Disturbed sense of limb-ownership is due to lesion of the right posterior insula

HO Karnath 1, B Baier 1
  • 1Tübingen, Mainz

Hemiparetic stroke patients with disturbed awareness for their motor weakness, i.e. who show anosognosia for hemiparesis/-plegia (AHP), may exhibit further, abnormal attitudes towards and/or perceptions of the paretic/plegic limb. We investigated a series of 79 consecutively admitted acute stroke patients with right brain damage and hemiparesis/-plegia and found a tight association between AHP and such abnormal feelings.
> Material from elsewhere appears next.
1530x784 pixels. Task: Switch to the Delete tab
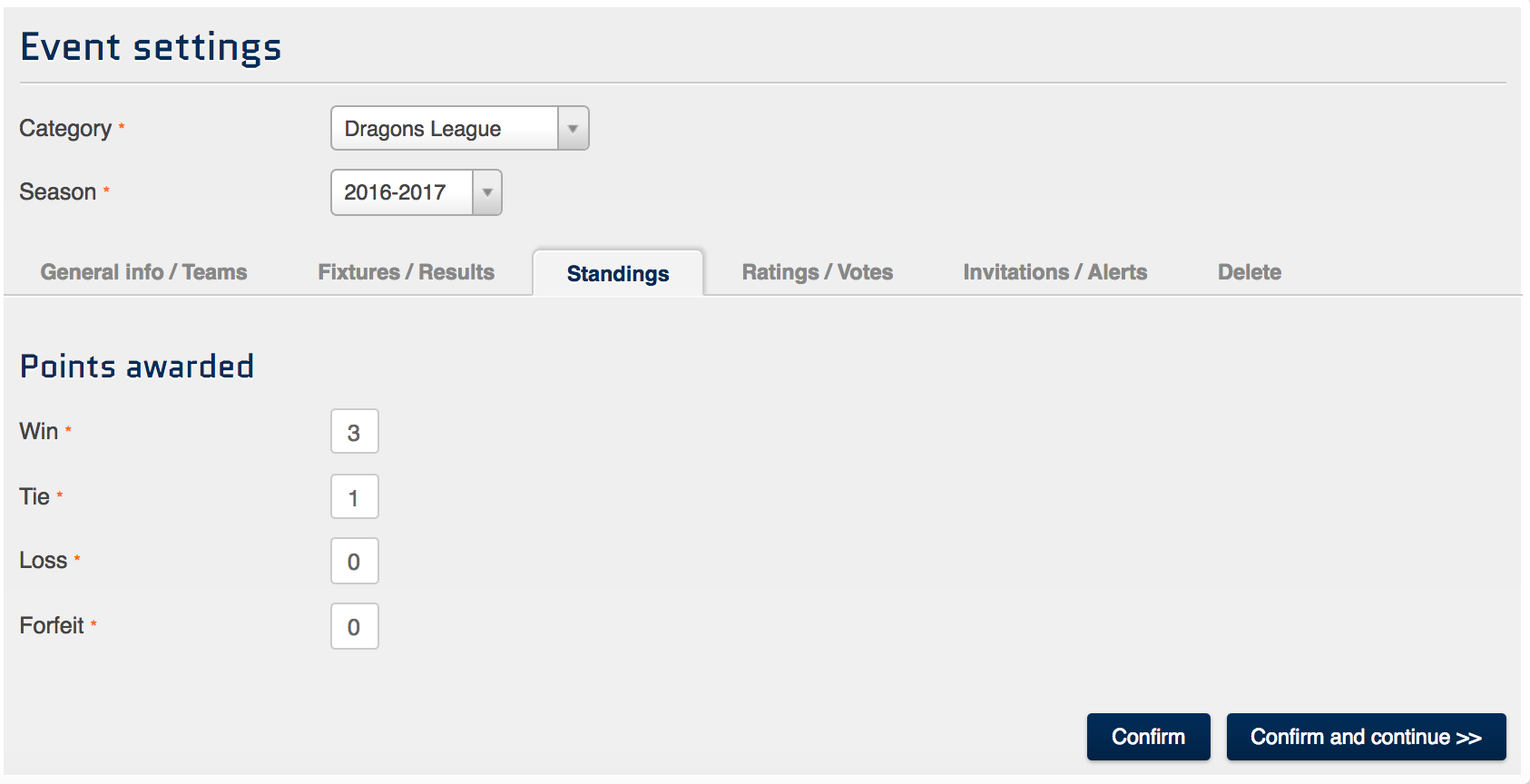click(x=1249, y=272)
Ninty-two percent of the patients with AHP showed a 'disturbed sensation of ownership' (DSO) for the paretic/plegic limb in addition. The patients had the feeling that their contralesional limb(s) do not belong to their body or even belong to another person. Analysis of lesion location contrasting these patients with a group of right brain damaged control patients without AHP and DSO revealed that the right posterior insula is a crucial structure involved in these phenomena. Together with the recent observation in healthy subjects that the right posterior insula plays a significant role in self-attribution of actions, the present findings point to a new understanding of the role of the right posterior insula. It seems to be a crucial structure involved in the genesis of our sense of limb ownership and to self-awareness to one's belief about limb movement.